Soddisfatto Raffaele Palladino in conferenza stampa: la sua Atalanta rientra nel migliore dei modi dalla sosta e passa con un netto 3-0 al Via del Mare di Lecce: “Gara con tante insidie, la prima dopo la sosta Nazionali è sempre complicato ricompattare il gruppo: abbiamo avuto 15 giocatori convocati in nazionale, mi sono rientrati tutti alla spicciolata. Prepararla non era semplice sul piano fisico e mentale. Poi c’era il caldo e lo abbiamo sofferto tutti. Il giropalla nei primi 15 minuti era lento, poi ci siamo aggiustati e siamo stati bravi a sbloccarla attaccando bene la profondità con Krstovic e De Ketelaere. Molto soddisfatto della prestazione, anche del clean sheet che dà fiducia al reparto difensivo. Difendiamo e attacchiamo bene insieme. Era la prima di 8 finali: questa è andata bene, abbiamo staccato le squadre sotto di noi e ci siamo attaccati a quelle che in questo momento sono sopra. Ora dobbiamo continuare con la nostra scalata, stiamo mettendo il fiato sul collo a chi è davanti”.
Sulla gestione delle energie in apertura prima degli scatti che hanno portato a sbloccare la gara: “Ci aspettavamo un Lecce aggressivo in avvio: per loro era una partita decisiva per la salvezza, per cui ho apprezzato la maturità della mia squadra. Li abbiamo fatti un po’ sfogare, sapevamo che potevano ripartire con gente veloce come Pierotti e Banda, poi Cheddira e Fofana attaccavano la profondità. Noi li abbiamo aspettati e dopo il primo quarto d’ora siamo venuti fuori con grande dinamismo, facendo quello che dovevamo fare. Ho chiesto alla squadra di alzare l’asticella in questi due mesi finali che sono i più importanti e vedo grande partecipazione da parte di tutti. Ora abbiamo due scontri diretti contro Juve e Roma, poi la semifinale di Coppa Italia: sono due competizioni che vogliamo affrontare alla grande”.

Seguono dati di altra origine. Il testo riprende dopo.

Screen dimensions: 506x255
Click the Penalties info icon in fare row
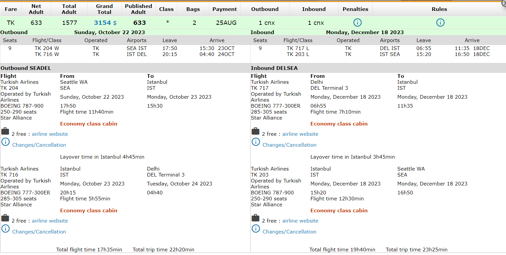pyautogui.click(x=357, y=23)
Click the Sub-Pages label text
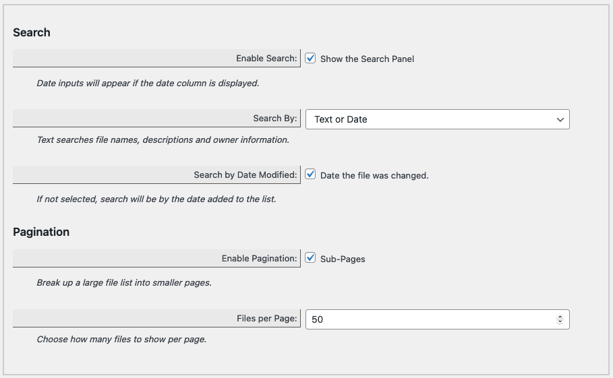This screenshot has width=613, height=378. coord(343,259)
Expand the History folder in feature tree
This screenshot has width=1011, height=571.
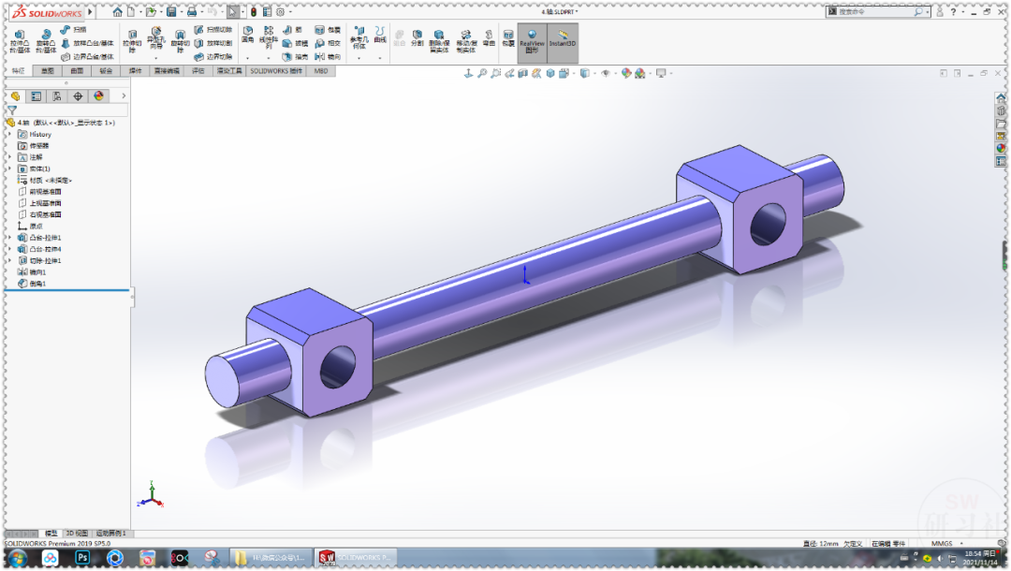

Sull’attenzione dei suoi anche a non prendere gol: “Il nostro DNA è quello che ripeto ogni allenamento e ogni partita alla squadra: difendere e attaccare insieme. Sanno che voglio che negli ultimi metri si giochi palla sul piede, cercando il compagno libero: non è riuscito sempre, nelle ultime partite. Ma stavolta sì, le occasioni sono state tante e potevamo chiudere anche con qualche gol in più. Il reparto offensivo oggi ha fatto bene anche coi subentrati, da Raspadori a Sulemana. Il pari del Como? Sono stati tutti risultati positivi, anche quelli di ieri. Non ho comunicato il risultato di Udinese-Como alla squadra, volevo che rimanessero tutti concentrati perché prima di tutto dobbiamo guardare in casa nostra, ma ormai tutti hanno questi telefoni… Ad ogni modo comunque voglio che tutti diamo tutto: spero che alla fine dell’ultima giornata tutti avremo questa consapevolezza”.